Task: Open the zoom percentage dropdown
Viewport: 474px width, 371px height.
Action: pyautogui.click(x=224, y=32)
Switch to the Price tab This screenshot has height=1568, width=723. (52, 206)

-----

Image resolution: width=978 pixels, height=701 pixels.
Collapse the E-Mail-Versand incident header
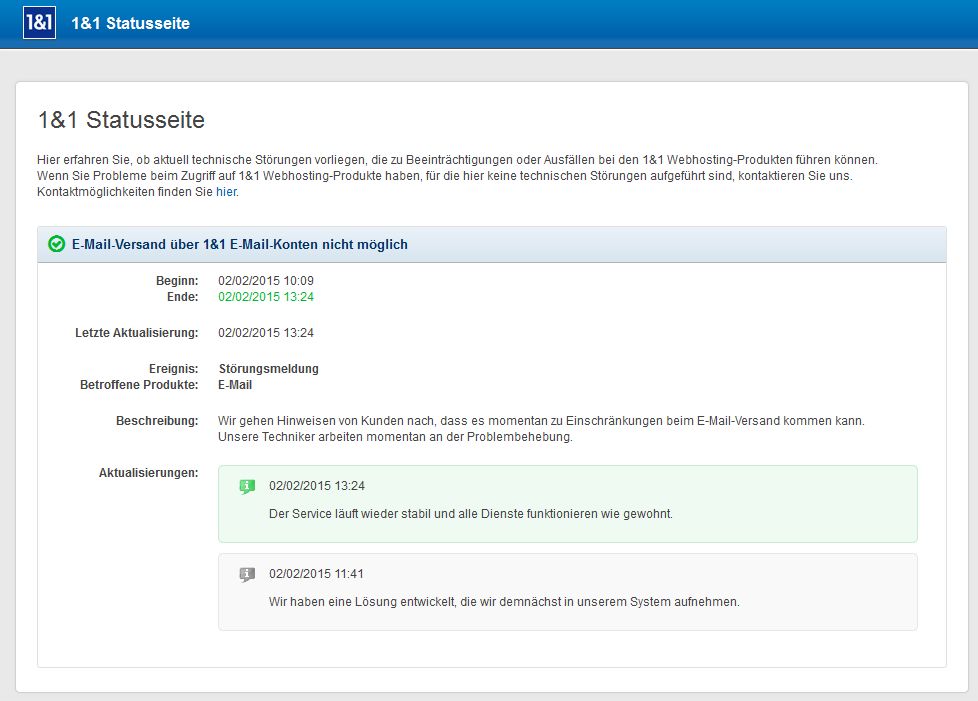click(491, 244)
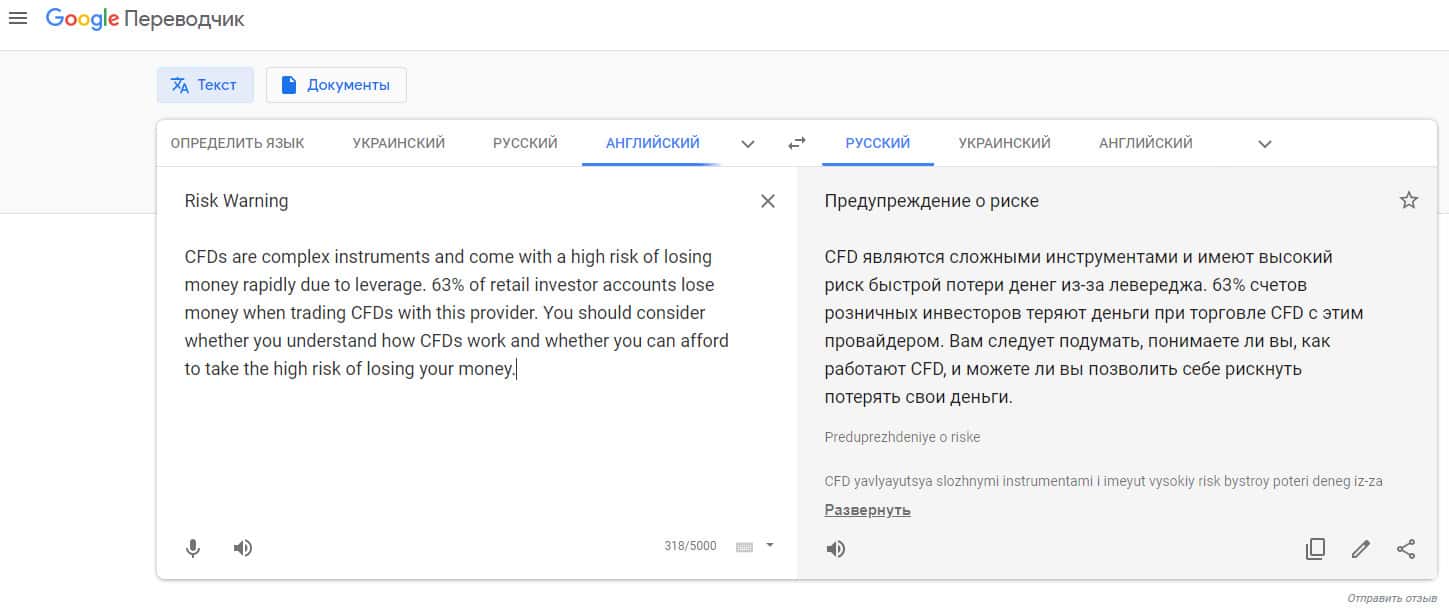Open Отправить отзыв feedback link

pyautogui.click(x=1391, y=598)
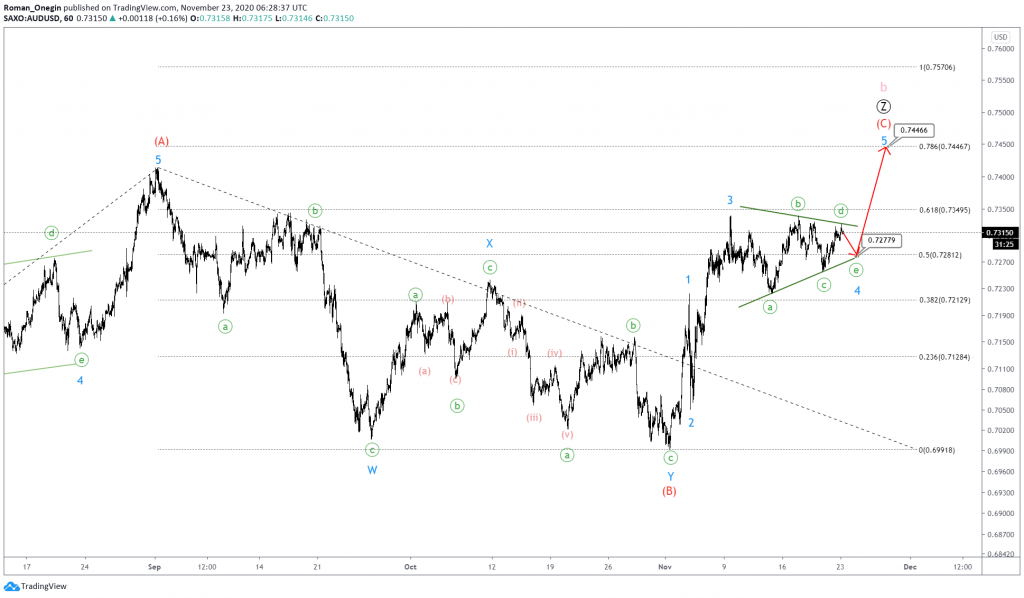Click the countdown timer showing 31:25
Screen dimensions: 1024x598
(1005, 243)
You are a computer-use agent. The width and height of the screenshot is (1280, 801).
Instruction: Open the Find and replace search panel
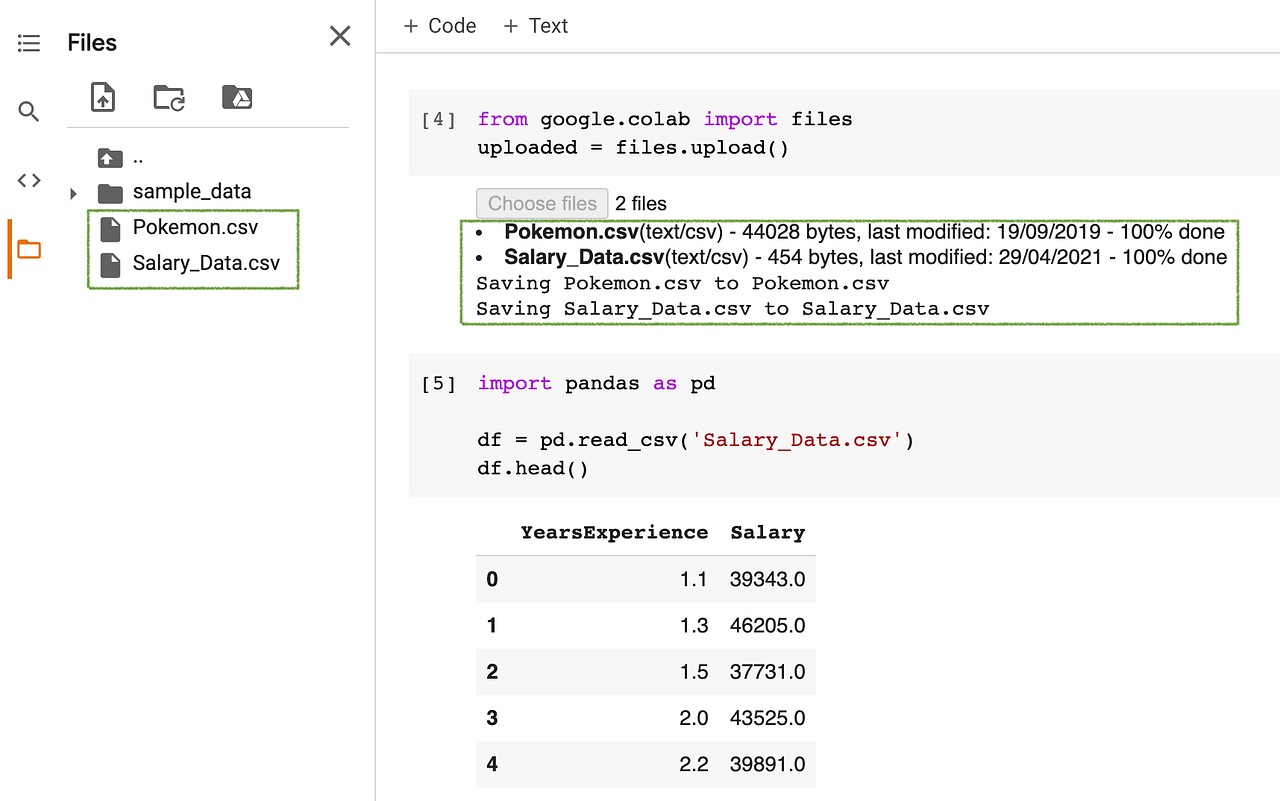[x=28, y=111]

-----

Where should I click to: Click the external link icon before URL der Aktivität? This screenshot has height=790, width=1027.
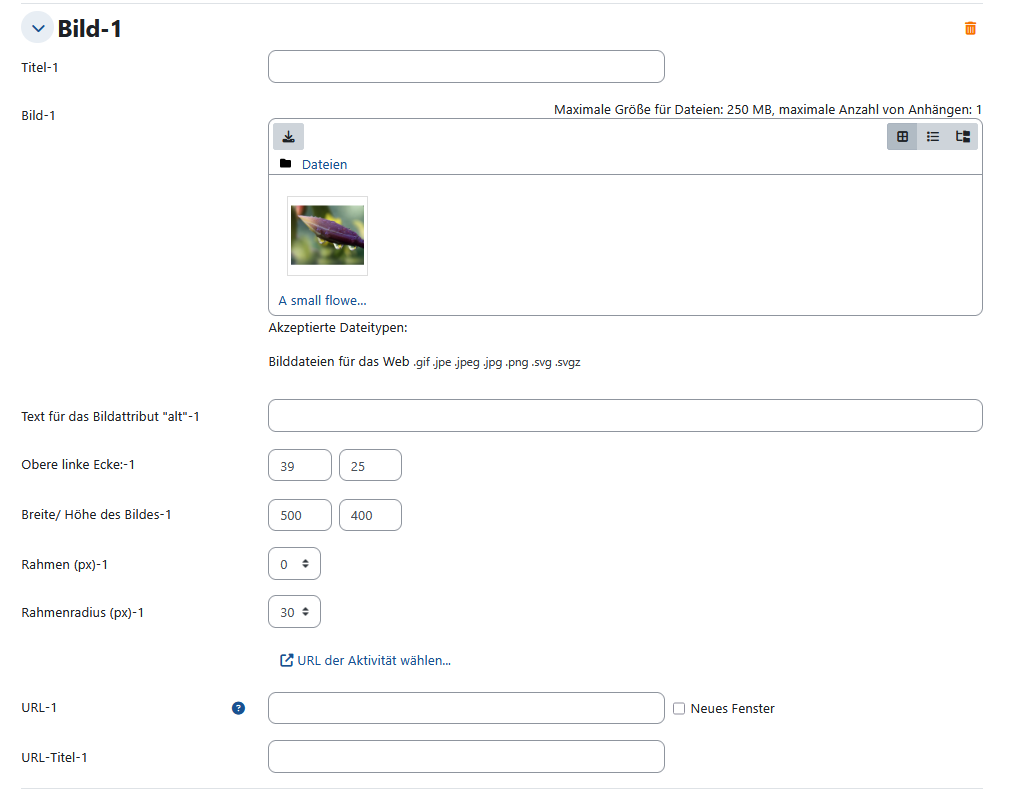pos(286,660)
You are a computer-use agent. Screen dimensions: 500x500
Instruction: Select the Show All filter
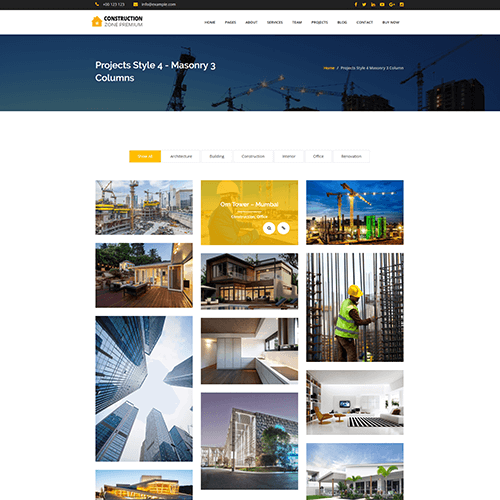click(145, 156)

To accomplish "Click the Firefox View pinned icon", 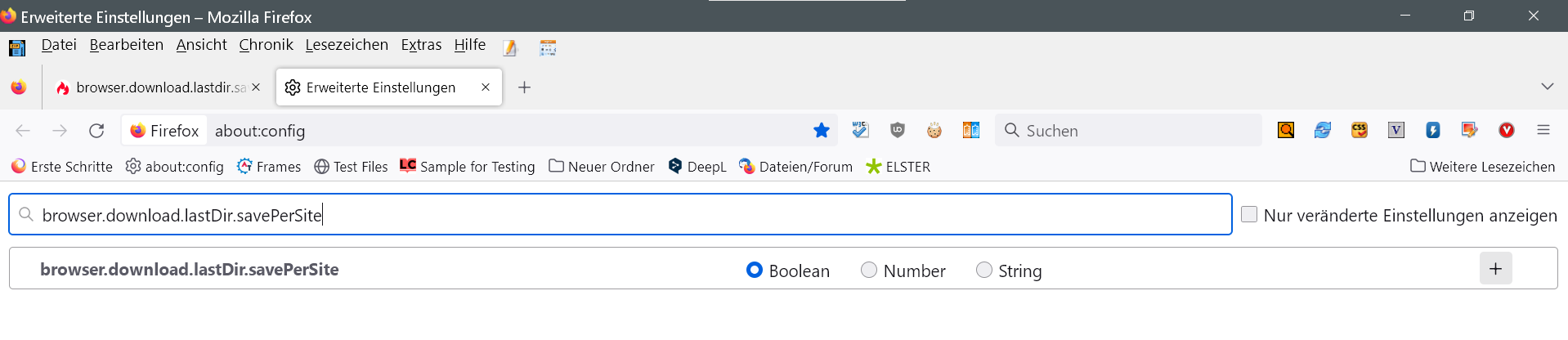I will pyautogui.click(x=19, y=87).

-----

§ **WHAT IS REQUIRED**
Please go through the entries and show every line with the word "computer".

§ **TASK RESULT**
You are a computer-use agent. The width and height of the screenshot is (1280, 801).
You are a computer-use agent. Screen dimensions: 500x500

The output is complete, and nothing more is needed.